A winning lottery ticket brings together a microcosm of those million soldiers in that environment, four North Koreans and three South Koreans. To retrieve the ticket wind-born into the north, the ROKs (that is, Republic of Korea soldiers) plan a military operation: analyse the enemy, probe, assess, decide on tactics, prepare, train, equip for stealth, and engage.  But the KPAGFs (figure it out) have home court advantage.  

Twists, turns, irony, and so it goes.  Beneath the armies’ discipline, the suffocating propaganda, and cultural alienation of generations, they are all the same.  

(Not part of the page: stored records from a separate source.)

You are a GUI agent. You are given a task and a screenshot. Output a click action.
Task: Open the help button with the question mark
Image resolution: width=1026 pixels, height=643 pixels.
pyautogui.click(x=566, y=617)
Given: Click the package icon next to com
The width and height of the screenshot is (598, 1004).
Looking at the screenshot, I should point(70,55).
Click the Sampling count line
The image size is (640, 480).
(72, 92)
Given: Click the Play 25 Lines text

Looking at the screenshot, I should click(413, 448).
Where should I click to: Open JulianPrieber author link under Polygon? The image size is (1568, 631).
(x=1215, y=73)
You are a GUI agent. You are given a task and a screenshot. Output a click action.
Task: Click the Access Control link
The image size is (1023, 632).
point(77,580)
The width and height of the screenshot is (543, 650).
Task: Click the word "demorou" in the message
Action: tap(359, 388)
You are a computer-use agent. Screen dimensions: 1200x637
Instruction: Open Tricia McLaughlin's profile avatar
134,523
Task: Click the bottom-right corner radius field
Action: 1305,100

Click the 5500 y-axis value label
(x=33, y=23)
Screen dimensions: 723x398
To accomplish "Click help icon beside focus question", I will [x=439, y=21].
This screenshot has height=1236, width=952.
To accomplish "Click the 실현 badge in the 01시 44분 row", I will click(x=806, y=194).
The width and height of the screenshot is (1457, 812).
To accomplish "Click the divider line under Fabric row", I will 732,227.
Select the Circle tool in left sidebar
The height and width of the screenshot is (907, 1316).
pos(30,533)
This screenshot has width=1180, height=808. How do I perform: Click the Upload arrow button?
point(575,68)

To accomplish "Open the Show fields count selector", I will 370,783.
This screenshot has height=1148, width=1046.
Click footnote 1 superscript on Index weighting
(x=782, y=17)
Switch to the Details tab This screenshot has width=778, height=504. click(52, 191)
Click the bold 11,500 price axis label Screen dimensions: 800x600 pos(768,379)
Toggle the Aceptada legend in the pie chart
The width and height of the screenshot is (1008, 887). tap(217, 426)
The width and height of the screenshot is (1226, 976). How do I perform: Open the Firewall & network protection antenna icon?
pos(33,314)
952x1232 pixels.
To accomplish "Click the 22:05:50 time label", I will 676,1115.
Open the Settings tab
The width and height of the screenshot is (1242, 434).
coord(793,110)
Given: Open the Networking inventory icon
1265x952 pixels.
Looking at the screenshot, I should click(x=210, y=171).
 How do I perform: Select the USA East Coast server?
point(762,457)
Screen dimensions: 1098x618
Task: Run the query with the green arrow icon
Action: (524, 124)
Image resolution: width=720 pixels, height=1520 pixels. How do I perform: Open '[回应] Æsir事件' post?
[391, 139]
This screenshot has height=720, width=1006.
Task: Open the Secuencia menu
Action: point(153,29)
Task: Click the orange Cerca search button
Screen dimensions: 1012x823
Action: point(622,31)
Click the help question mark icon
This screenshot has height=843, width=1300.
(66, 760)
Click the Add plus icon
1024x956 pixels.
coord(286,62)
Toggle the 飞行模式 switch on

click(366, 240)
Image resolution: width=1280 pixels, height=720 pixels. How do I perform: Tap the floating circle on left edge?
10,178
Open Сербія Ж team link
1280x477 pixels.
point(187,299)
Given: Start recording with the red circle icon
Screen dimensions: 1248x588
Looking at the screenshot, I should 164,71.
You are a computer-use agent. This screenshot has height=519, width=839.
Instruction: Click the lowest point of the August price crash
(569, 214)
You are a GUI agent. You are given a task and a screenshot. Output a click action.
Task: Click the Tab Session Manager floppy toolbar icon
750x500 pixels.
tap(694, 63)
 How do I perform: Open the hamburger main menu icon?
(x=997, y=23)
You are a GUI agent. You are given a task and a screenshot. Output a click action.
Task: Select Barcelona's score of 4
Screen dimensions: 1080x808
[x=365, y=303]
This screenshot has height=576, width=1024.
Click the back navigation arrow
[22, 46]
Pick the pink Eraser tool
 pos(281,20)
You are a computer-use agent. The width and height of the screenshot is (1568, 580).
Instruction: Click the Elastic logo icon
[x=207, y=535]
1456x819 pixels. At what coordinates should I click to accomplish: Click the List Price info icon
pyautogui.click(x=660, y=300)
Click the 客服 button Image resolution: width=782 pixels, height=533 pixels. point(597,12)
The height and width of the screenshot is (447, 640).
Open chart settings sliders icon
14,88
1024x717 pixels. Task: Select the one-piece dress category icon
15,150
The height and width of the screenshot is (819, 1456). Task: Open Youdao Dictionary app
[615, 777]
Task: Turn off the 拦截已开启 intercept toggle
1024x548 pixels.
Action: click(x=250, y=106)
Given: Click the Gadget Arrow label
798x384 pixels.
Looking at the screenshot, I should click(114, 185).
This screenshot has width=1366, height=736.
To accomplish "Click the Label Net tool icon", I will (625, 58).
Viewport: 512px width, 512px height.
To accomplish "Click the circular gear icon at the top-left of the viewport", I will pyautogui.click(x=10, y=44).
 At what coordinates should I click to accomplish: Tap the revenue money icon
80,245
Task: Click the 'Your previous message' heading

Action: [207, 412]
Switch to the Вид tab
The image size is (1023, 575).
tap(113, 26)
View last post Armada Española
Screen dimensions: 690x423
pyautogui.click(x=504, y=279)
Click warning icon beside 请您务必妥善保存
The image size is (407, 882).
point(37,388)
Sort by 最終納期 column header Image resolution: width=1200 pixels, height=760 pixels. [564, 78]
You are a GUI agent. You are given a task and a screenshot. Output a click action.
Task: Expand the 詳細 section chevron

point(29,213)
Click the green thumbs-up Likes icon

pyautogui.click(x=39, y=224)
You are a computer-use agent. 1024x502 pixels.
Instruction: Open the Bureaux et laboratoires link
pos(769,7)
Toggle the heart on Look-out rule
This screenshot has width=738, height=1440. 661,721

It’s longer than my usual watch-time but it whizzed along with plenty of laughs, offering insight into the Koreas where I spent a few months once upon a time at Korea University. I made two visits to the DMZ, set foot in North Korea, and walked through one of those tunnels. The title above refers to the lottery ticket draw.

It echoes, deliberately it would seem, JSA (2000), a deadly serious study of the differences between the Koreas and the Koreans in the DMZ. Like this movie, JSA is entirely Korean, ignoring the elephantine US Eighth Army of occupation.

Meteor Town

Asteroid City (2023)

IMDb meta-data is runtime 1 hour and 45 long minutes, rated 6.7 by 58,765 cinematizens. (A long minute has 75 seconds.)

Genre: unidentified; Species: ennuni.

DNA: Hollywood. 

Verdict: Meh.

Tagline: Are we there yet?

We watch a science fair in desert south west where the aliens roam.  All the parents are bored and the students would rather do science than stand around.  The result is a series of pastel tableaux with little or no connective tissue.  If you have seen The Grand Hotel Budapest (2014), you have seen this.  

By the secret Protocols of the Elders of Hollywood, Tom Hanks makes a gratuitous appearance.  The alien come to retrieve a missing sock (just kidding) is in and out in less than 30-seconds.  

By the way, should it be called Meteor City, as per the web page of the International Astronomical Association?  

Lacking the subtlety and human interest of a Three Stooges skit I chose not to sit through it to the end.  

The opening credits make clear it is a one-man band, no second opinion, no alternatives were considered.  Such is genius.

Simulacra

Simulacra (2018)

IMDb meta-data is 13 minutes runtime, rated – by -.

Genre: Sy Fy.

DNA: Israel.

Verdict: Compelling.

Tagline: Gone is gone.

A scientist tries to recreate her dead daughter in a cyborg with mixed results, assisted reluctantly by another, surviving daughter.  It is a slow process, and then it goes awry.  

It is a short story of love-loss-love-and-loss…again. Not rated on the IMDb by any of the usual trolls. I came across it on You Tube (but not on Dust).